Are there any cluster-specific guidelines for installing NF? The standard user-install works fine fore me, but curious if it should be different to make it available as module?

Or is is meant to always be installed in user space?

Paolo Di Tommaso
@pditommaso
Apr 11 07:36
That was number one requirement, but it's perfectly fine to install it inside
Oops
*to install it in a centralised manner
(on mobile)
Rad Suchecki
@rsuchecki
Apr 11 07:39
Right, are there any guidelines or how to set things up?
This can wait - gitter on mobile can be a pain - still haven't found a back-tick `` :grin:
Ólavur Mortensen
@olavurmortensen
Apr 11 09:42
When I want to use an output from a process more than once, what is the best way to store the output? Storing it in two different channels? Storing it in the same channel twice?
Maciej Pawlaczyk
@Fizol
Apr 11 10:22
Hi guys, I want to configure nextflow logger (I suppose it's logback). How I can do it?
Maciej Pawlaczyk
@Fizol
Apr 11 10:29
Especially, is it possible to inject eg. logback.xml, I have pretty complex configuration
Jonas T Björkman
@tintin42
Apr 11 12:52
Question regarding how jobs are handled when we submit them into our cluster using Slurm: NF does not spawn all jobs at once like other tools with the rationale that is a pipeline execution is not progressing, downstream tasks sit and just way for the previous tasks completion. But this also gives us issues with potentially quite large delays in pipelines.
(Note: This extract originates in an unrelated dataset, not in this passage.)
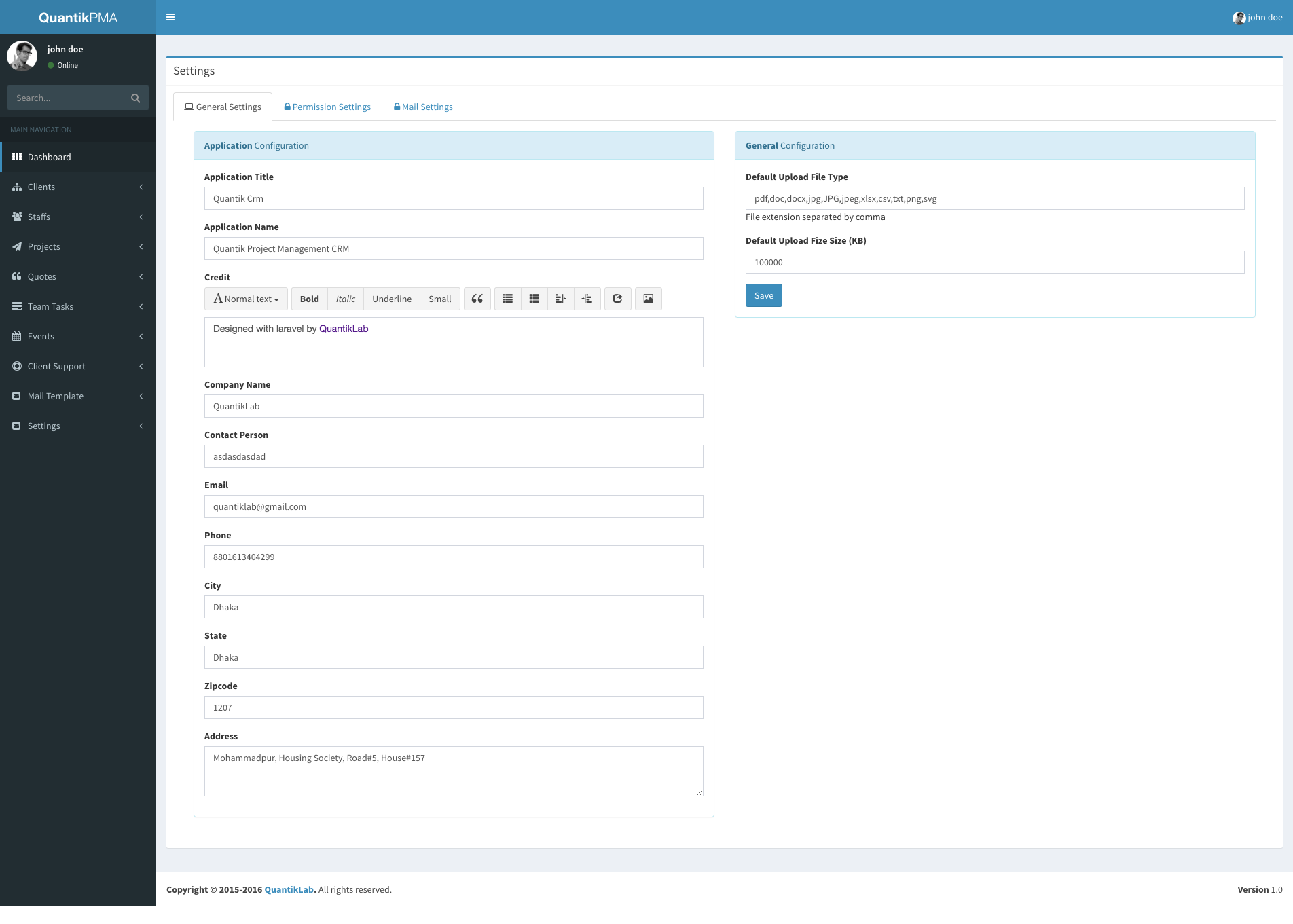Screen dimensions: 1293x924
Task: Click the search magnifier icon in sidebar
Action: point(135,98)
An easy example: We have a pipeline that firsts submits a job that takes a while to finish (e.g. different variant callers) and at the end there is a quick concatenation of the output of the previous jobs. This last job only take a second or so to run. But while the first jobs were running other users submitted big jobs to the cluster and since NF did not spawn the short concatenation job from the beginning it will be placed last in the queue, delaying it until the queue has been cleared.
One can partially alleviate the problem by using different priorities and such, but in general the behaviour to not spawn jobs in the beginning would disrupt the FIFO idea of a Slurm queue since other tools submit all jobs at once and waits for the job manager to to do its job and prioritize the workload. For me the logical thing would be that you could choose to have the jobs submitted to Slurm from the beginning and that the potentially orphaned jobs that remains in the queue is handled in another manner, but maybe I am missing something of the larger picture as to why NF handles the jobs this way?
Rad Suchecki
@rsuchecki
Apr 11 13:08
Downstream process cannot be submitted without all its inputs.
For very quick tasks set executor to local
Rad Suchecki
@rsuchecki
Apr 11 13:15
This is quite fundamental imo to the data flow paradigm or at least to how it is implemented in NF. Without the inputs having been generated the required info just isn't there.
This is separate from submission rate settings so for independent jobs you should be able to flood the scheduler I that is actually desired
Rad Suchecki
@rsuchecki
Apr 11 13:28
@olavurmortensen my guess would be same output 2 channels but not really clear what the goal is
Ólavur Mortensen
@olavurmortensen
Apr 11 13:36
@rsuchecki I need to use the output from one process in two different processes. When these processes receive the input from the channel, the latter of the two will find that the channel is empty.
Tobias "Tobi" Schraink
@tobsecret
Apr 11 14:19
@rsuchecki I am a user of a cluster and I just keep my own install - it's light weight and the release cycle of NF is too fast for our sysadmins to keep up with - it's just easier to keep my own install. All it depends on is Java anyways. For dockerized workflows, I use the singularity install maintained by the sysadmins though. Oh and I have my own conda install, too.